1. All Girls Want Bad Boys.

Very simple, and the younger the Fangirl, the truer it becomes. Villains often show the dominance, the rugged and wild physique, and the aloof Jerkass attitude that most teenage girls crave and that Heroes are much less likely to have. They wish to become the villain's Dark Mistress so they can feel protected and validated in their worth for having been able to inspire love in a monstrous man's heart. Being accepted by such a man means you're worthier than any other woman on earth.


2. The high status of Love Martyrs among females (and, sometimes, among males).

Let's be honest, girls love to drown themselves in a sea of hormonal emotions. Most Fan Fictions featuring a Draco in Leather Pants often make him a Bastard Boyfriend who turns into a Reformed Rake in the end, through The Power of Love. Many teenage girls want to be on an emotional rollercoaster and feel constant insecurity about whether or not their boyfriend loves them. It makes them feel alive and gives them the feeling that they have a purpose in life. Being strong enough to love a man forever, no matter what he puts you through or what he does to other people makes you a respectable and admirable woman. Hence the glorification of Love Martyrdom, which is what most villains guarantee.


3. Reverberation of high status.

Villains are often ambitious. Since most of them often become kings, emperors, or have some form of authority, girls dream about being the respected dark queen at their side, whose high status ensures that no one will ever be disrespectful to her or disobey any order she may give as the Dark Lord's lady.
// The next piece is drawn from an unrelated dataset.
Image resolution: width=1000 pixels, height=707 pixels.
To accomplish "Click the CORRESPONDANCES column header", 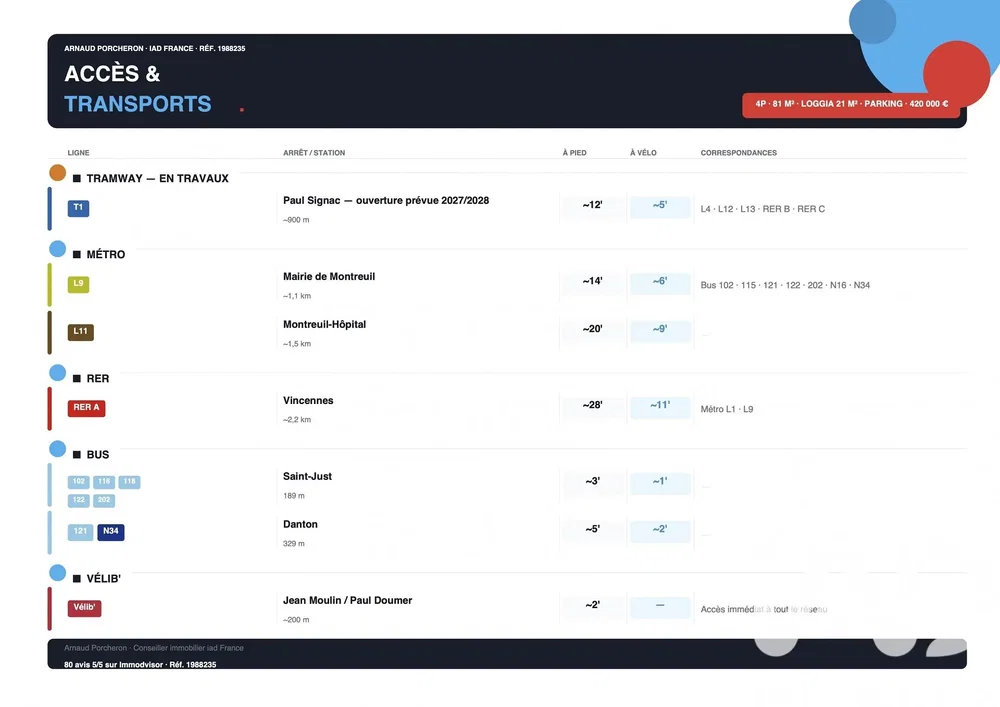I will (x=738, y=153).
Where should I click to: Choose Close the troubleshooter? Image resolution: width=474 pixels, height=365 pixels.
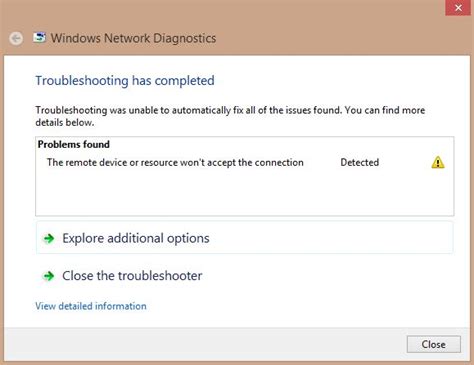(132, 276)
In other words, the freedom of being a bitch and not getting any flack for it.

While the girls see the villain as an escapist romantic interest, the Fanboys also like the position the villain is in: ambitious, cool, and at the head of a dark organization with minnions under their heel, slathered with riches and sensual sex objects and aiming for domination. The villain serves as an Escapist Character for them.

House proves that many men like being jerks and getting away with it. Women are no different.


4. Evil Is Sexy.

It's true for men. Femme Fatales and Vamps are often considered "hot" by Fan Boys. While the heroine may look pretty, she doesn't ooze sexuality like villainesses tend to do, since, as we all know, a sexually active woman is not wife-material. Since this is inverted for males, the sexiness male villains ooze is often inherent and switches on many girls' desire to be dominated and literally owned by a bad man. Love Martyrdom often involves Sex Martyrdom and other kinds of unsavoury things. All of this is nullified if the villain is physically unattractive, though.

5. I Can Change Him.

The inverse of #2, in this case it's the feeling that the girl's (or guy's as well) love is capable of changing the Draco. All Girls Want Bad Boys, but just as much as that, all girls fantasize of being the flame that thaws that bad boy's frozen heart. It makes them feel special because they captured the heart of the aloof bad boy and made them theirs alone.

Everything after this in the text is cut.